To do:
Without the pictures, print the lines from the one holding "How do I perform: Click" through the last line below, both included, exactly as they stand.
********************
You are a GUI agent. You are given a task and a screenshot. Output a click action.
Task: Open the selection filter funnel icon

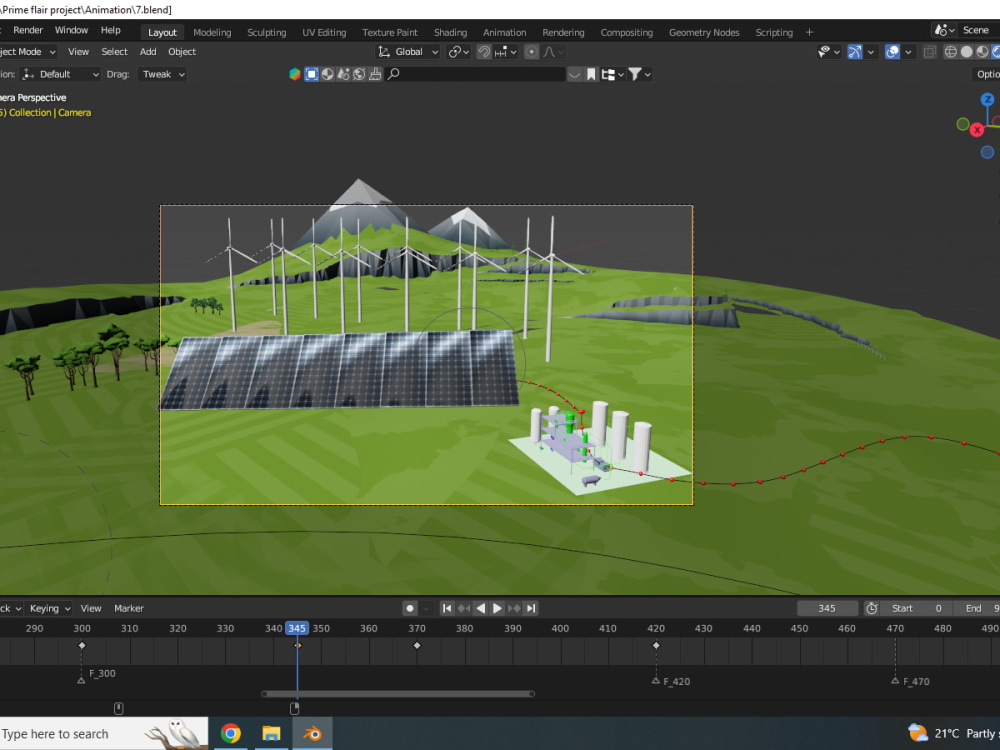[x=637, y=74]
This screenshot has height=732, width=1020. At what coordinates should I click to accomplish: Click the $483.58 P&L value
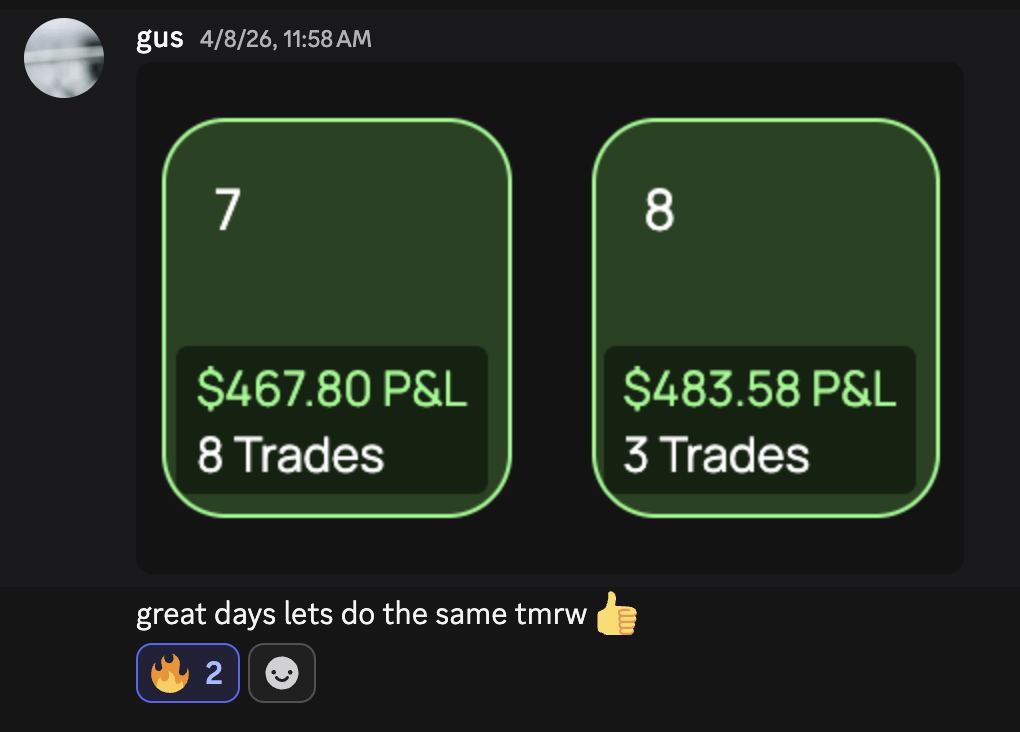pyautogui.click(x=760, y=388)
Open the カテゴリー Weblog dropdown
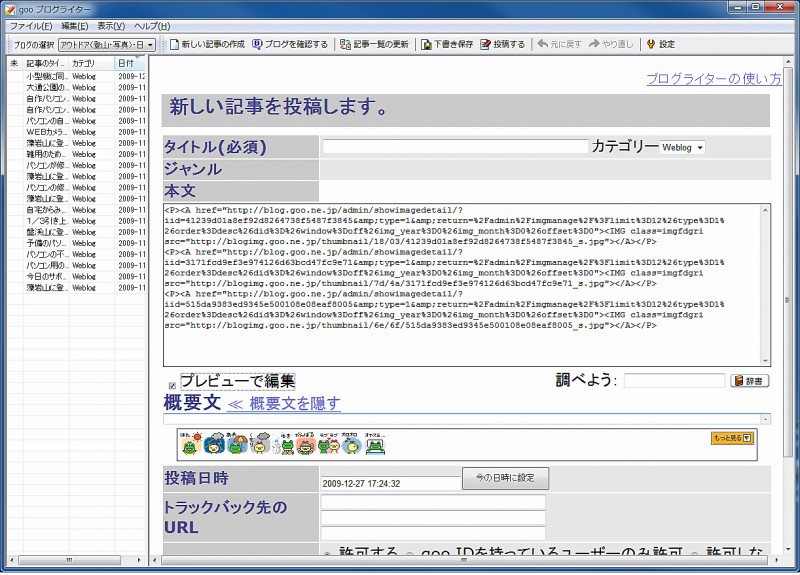The width and height of the screenshot is (800, 575). [682, 148]
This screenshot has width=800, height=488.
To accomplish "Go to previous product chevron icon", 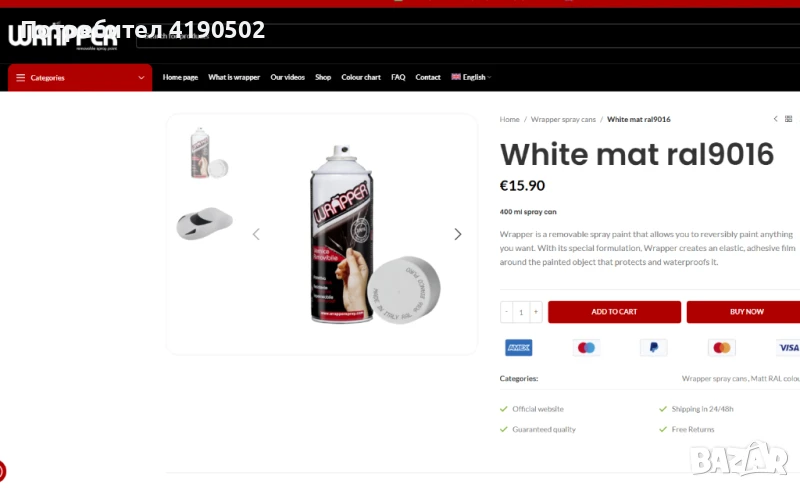I will pos(776,119).
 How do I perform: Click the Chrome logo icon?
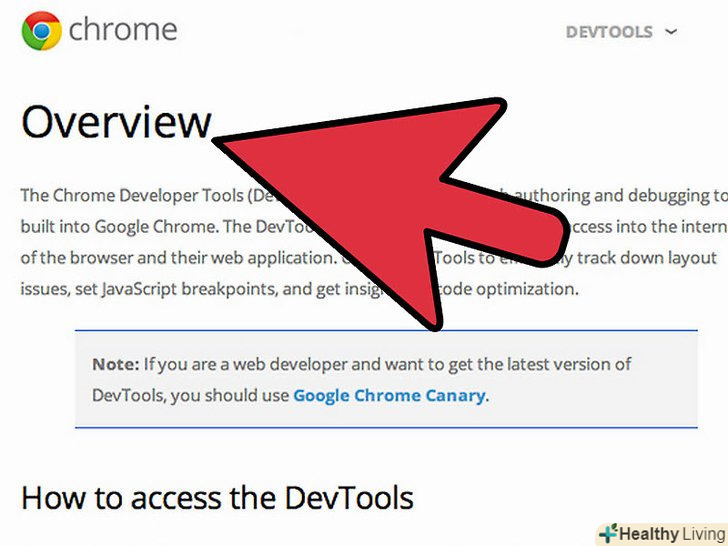(x=38, y=30)
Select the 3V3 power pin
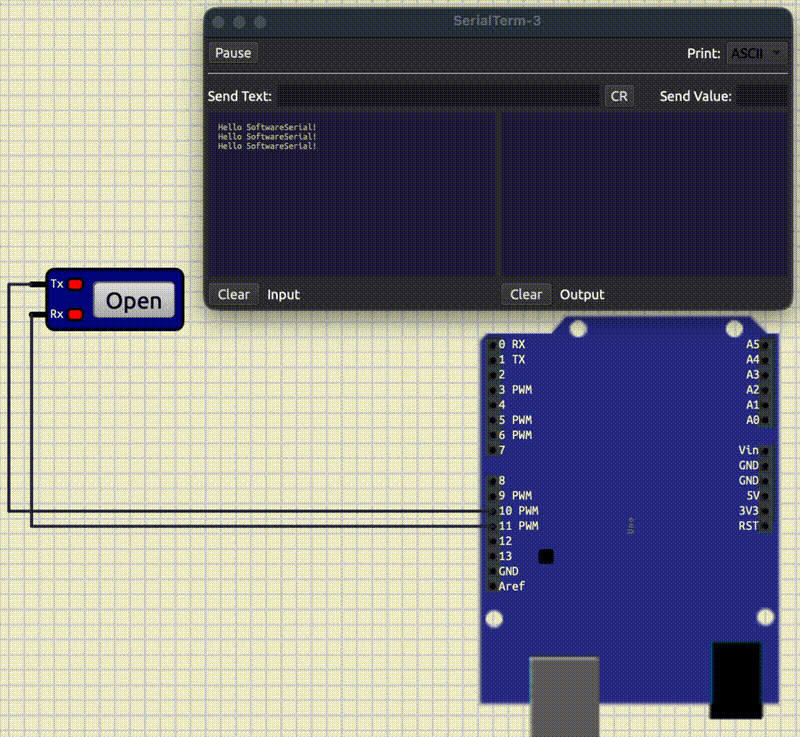This screenshot has width=800, height=737. 765,511
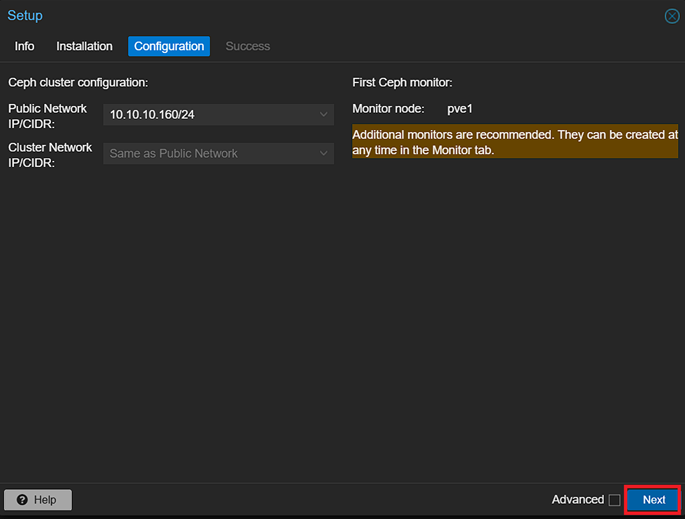Enable the Advanced checkbox

pos(614,500)
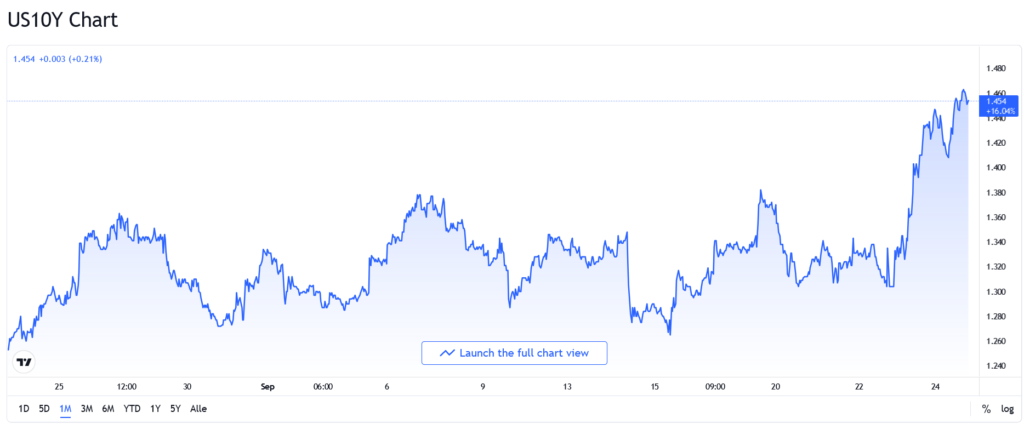Image resolution: width=1024 pixels, height=424 pixels.
Task: Select the YTD range
Action: coord(132,408)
********************
Result below:
 How do I perform: Click the Chrome logo icon?
(x=38, y=30)
Select the 3V3 power pin
This screenshot has width=800, height=737. 765,511
Enable the Advanced checkbox

pos(614,500)
Image resolution: width=1024 pixels, height=424 pixels.
Task: Select the YTD range
Action: coord(132,408)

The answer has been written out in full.